Der damalige US-Präsident Trump hatte das "Einkreisen und Auslöschen" der Dschihadisten als Taktik angeordnet. Um die Rückkehr ausländischer Mitglieder der Terrortruppe in ihre Herkunftsländer zu verhindern, sollten alle nach Möglichkeit vor Ort getötet werden. Im Bemühen, keinen feindlichen Kämpfer Mossul lebend verlassen zu lassen, wurde der von den Angreifern hermetisch abgeriegelte westliche Teil der Metropole, in dem sich diese unter mehr als 700.000 verbliebenen Anwohnern verschanzt hatten, zum großen Teil zerstört.

Die neunmonatige Offensive der beteiligten NATO-Streitkräfte aus der Luft und hunderttausend irakischen Soldaten und Milizionären am Boden gegen rund 8.000 Dschihadisten gilt als einer der verheerendsten urbanen Kämpfe in der modernen Geschichte.

Nach einer repräsentativen Studie über Todesfälle und -ursachen während des Angriffs, die in der renommierten Fachzeitschrift PLOS Medicine veröffentlicht wurde, könnten dabei rund 90.000 Menschen getötet worden sein, 33.000 davon Frauen und Mädchen, die meisten durch Luftangriffe.

Da zu keinem Zeitpunkt Anstrengungen unternommen worden waren, einen derart apokalyptischen Endkampf zu vermeiden, handelt es sich bei dieser Offensive zweifelsohne, wie auch Amnesty International in ihrem Bericht "Um jeden Preis: Die zivile Katastrophe in West-Mossul", feststellte, um ein schweres Kriegsverbrechen, um einen fürchterlichen Massenmord.

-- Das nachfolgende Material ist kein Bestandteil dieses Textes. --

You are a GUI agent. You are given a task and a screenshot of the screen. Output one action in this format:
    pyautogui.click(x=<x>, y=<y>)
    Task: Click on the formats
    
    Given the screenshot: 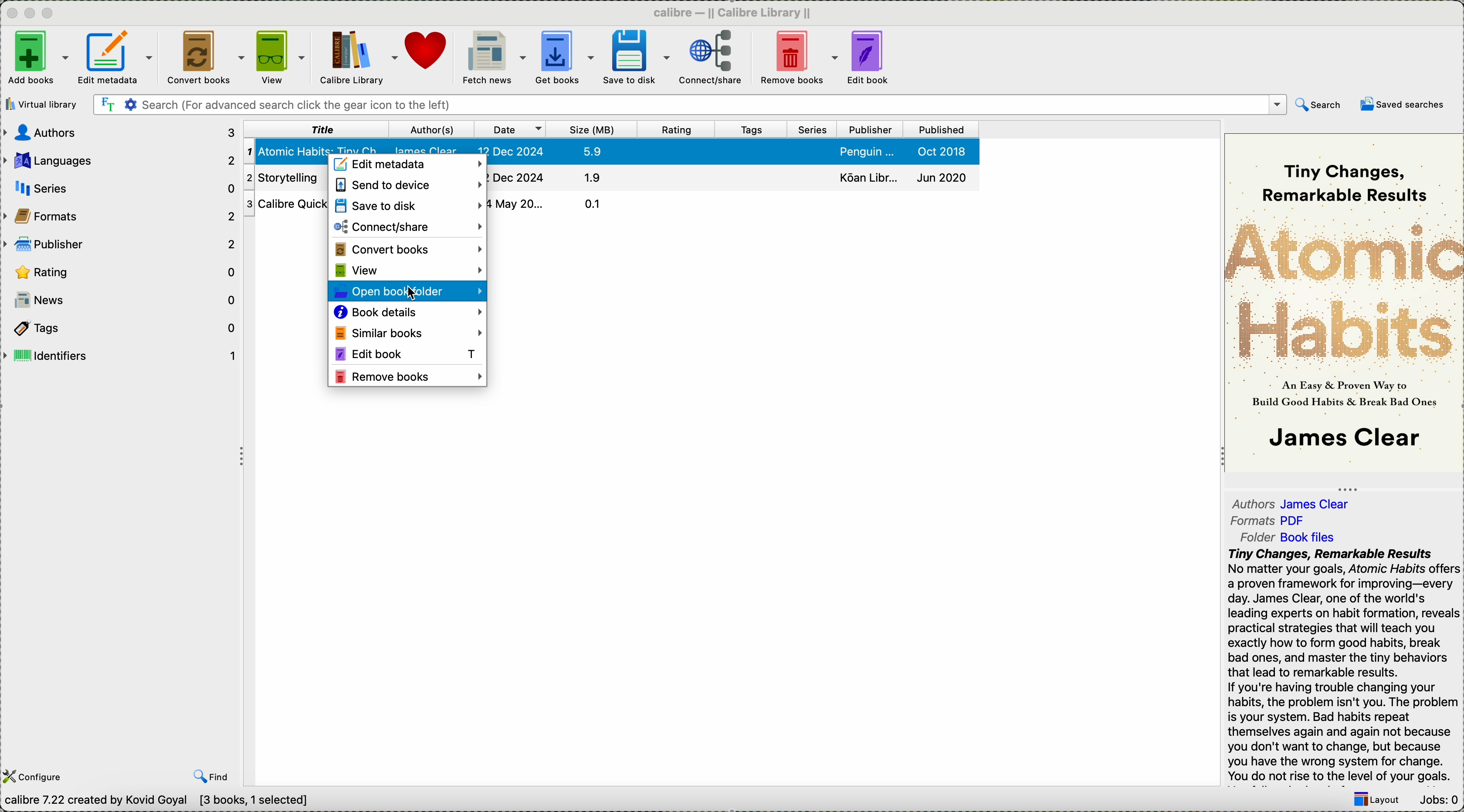 What is the action you would take?
    pyautogui.click(x=1271, y=521)
    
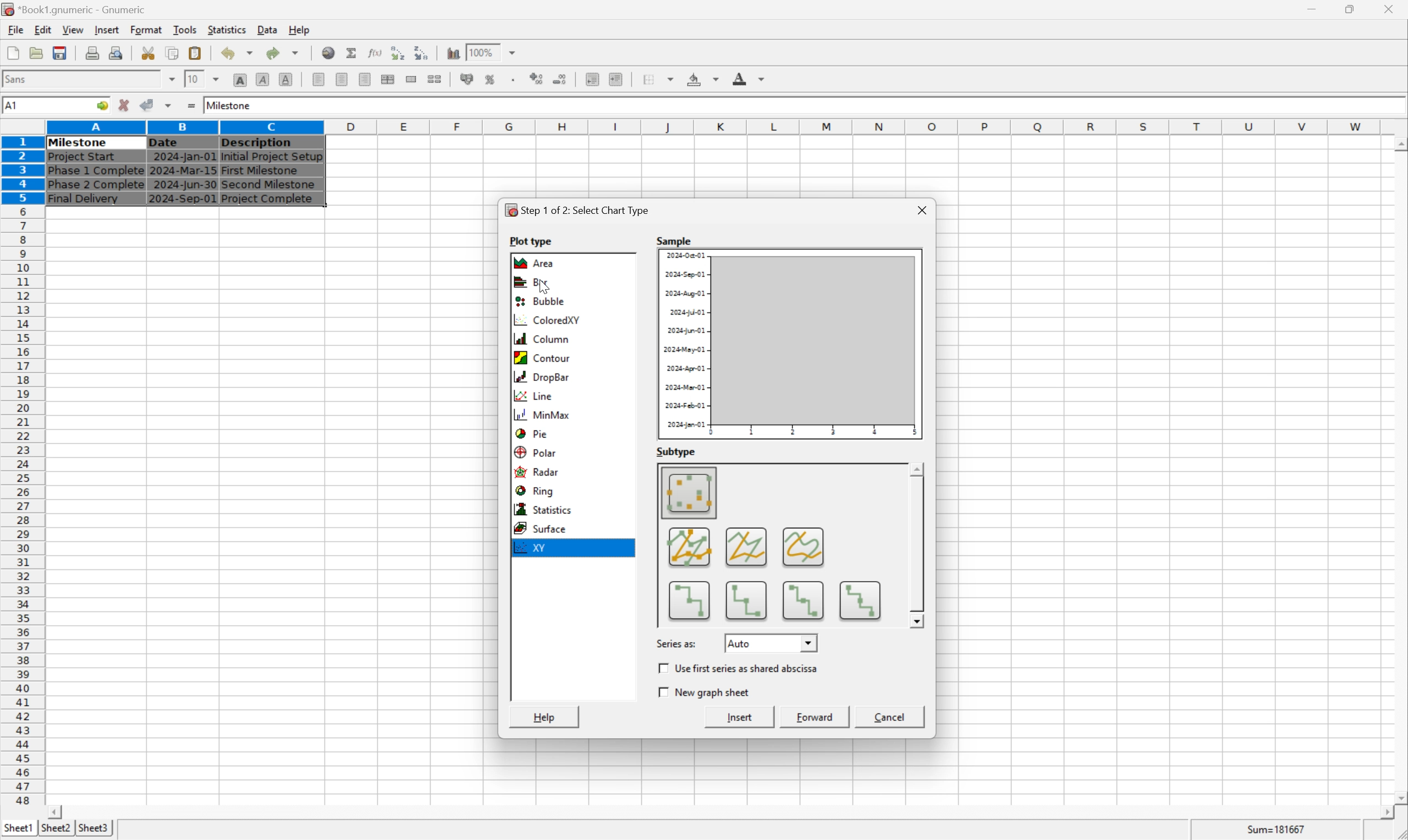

Die westliche Öffentlichkeit sah auch über dieses Menschheitsverbrechen einfach hinweg, die PLOS-Studie wurde in kaum einem westlichen Medium erwähnt.

Eine Studie der "Internationalen Ärzte für die Verhütung des Atomkrieges" (IPPNW), schätzte die gesamte Zahl der direkten und indirekten Opfer von Krieg und Besatzung im Irak von 2003 bis 2011 auf Basis der verfügbaren Untersuchungen auf über eine Million.

Für eine ähnlich gründliche Analyse der Opfer in der Zeit danach, fehlen die Daten. Die Zahl der direkt durch Kriegshandlungen Getöteten hat sich den Untersuchungen des "Costs of War"-Projektes an der Boston University bis 2021 zufolge noch einmal fast verdoppelt.

Um die gesamten humanitären Kosten des Krieges und seiner Folgen zu erfassen, müssen zudem noch die Auswirkungen auf die Region berücksichtigt werden, insbesondere auf Syrien. Schließlich wurde im Irak die Basis für die Ausbreitung des "Islamischen Staates" und des Al-Qaida-Ablegers "Al Nusra Front" im Nachbarland geschaffen.

Und nicht vergessen werden darf das Schicksal der Millionen Menschen, die vor Krieg, Zerstörung, sektiererischer Gewalt, Repression und drastisch verschlechterten Lebensverhältnissen fliehen mussten.

Mit den Bomben auf Bagdad am 20. März 2003 leiteten die USA offensichtlich das bisher schwerste und folgenreichste Verbrechen dieses Jahrhunderts ein. Ein Menschheitsverbrechen, für das noch niemand zur Rechenschaft gezogen wurde und das man im Westen zu verschleiern, zu vergessen und zu begraben sucht.